We provide information on variable importance for each species by subunits, and for Canada as an average across the subunits (see in the downloadable Excel file). The top ranking variables with respect to variable importance were year of survey, temperature difference, average summer temperature, summer and annual heat/moisture index, and the proportion of developed areas, black spruce, and aspen.
Model validation
We calculated validation metrics using the training data set by making 32 predictions given the bootstrap based BRT outputs. Scale and location shifts across bootstrap based predictions were evaluated by the overall concordance correlation coefficient (OCCC; Lin 1980, Barnhart et al. 2002). OCCC measures the deviation from 1:1 line through the origin, i.e. perfect agreement between two measures. OCCC is the product of two the overall precision (how far each observation deviated from the best fit line), and the overall accuracy (how far the best line deviates from the 1:1 line).
We used the bootstrap averaged predictions to calculate expected values under the null model [exp(initial intercept estimate of the BRT + offsets)] and the final BRT [estimate from all trees combined x exp(offset)]. These initial and final predictions were used to calculate AUC (initial and final) to assess classification accuracy (counts treated as detection / non-detection) and pseudo R2 to quantify the proportion of variance explained (based on Poisson density based deviance relative to the null and saturated models).

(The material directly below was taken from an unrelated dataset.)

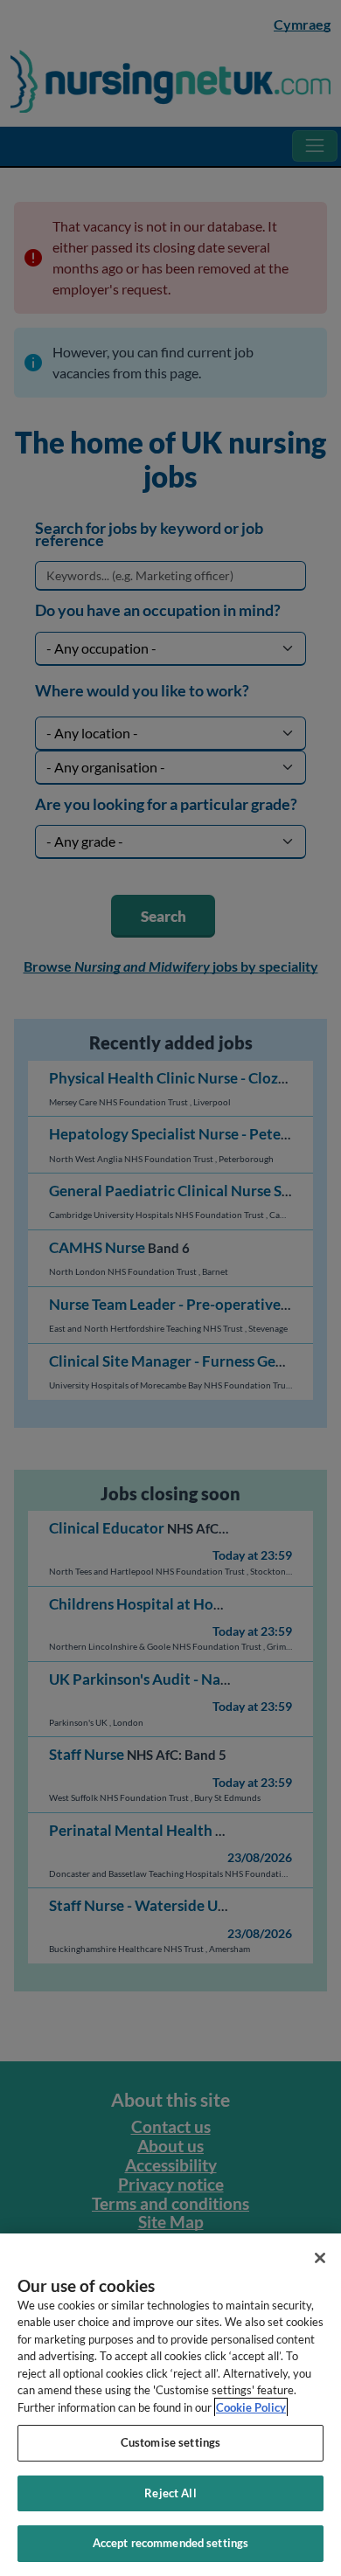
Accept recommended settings (171, 2543)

Validation results are part of the downloadable Excel file.
Predictive mapping
We used the subregional BRT results to make species and subregion specific predictions using 1 km2 resolution raster layers as predictors. Our predictions represent the expected number of male individuals per ha area given off-road habitat and human observers. We generated 32 predictions for each species x subregion combination. When the actual bootstrap sample did not contain any detections of the species we predicted 0. For each species, we mosaiced together the 16 subregion predictions for a bootstrap run (runs were independent across regions). We varied the width of the overlap zone between subregions (0-100 km) to smooth the predictions at the edges of the subregions and to avoid banded patterns. The random buffer was based on the cumulative density of the Beta(2, 2) distribution. We then averaged the 32 mosaiced layers to get the bootstrap mean of the predictions.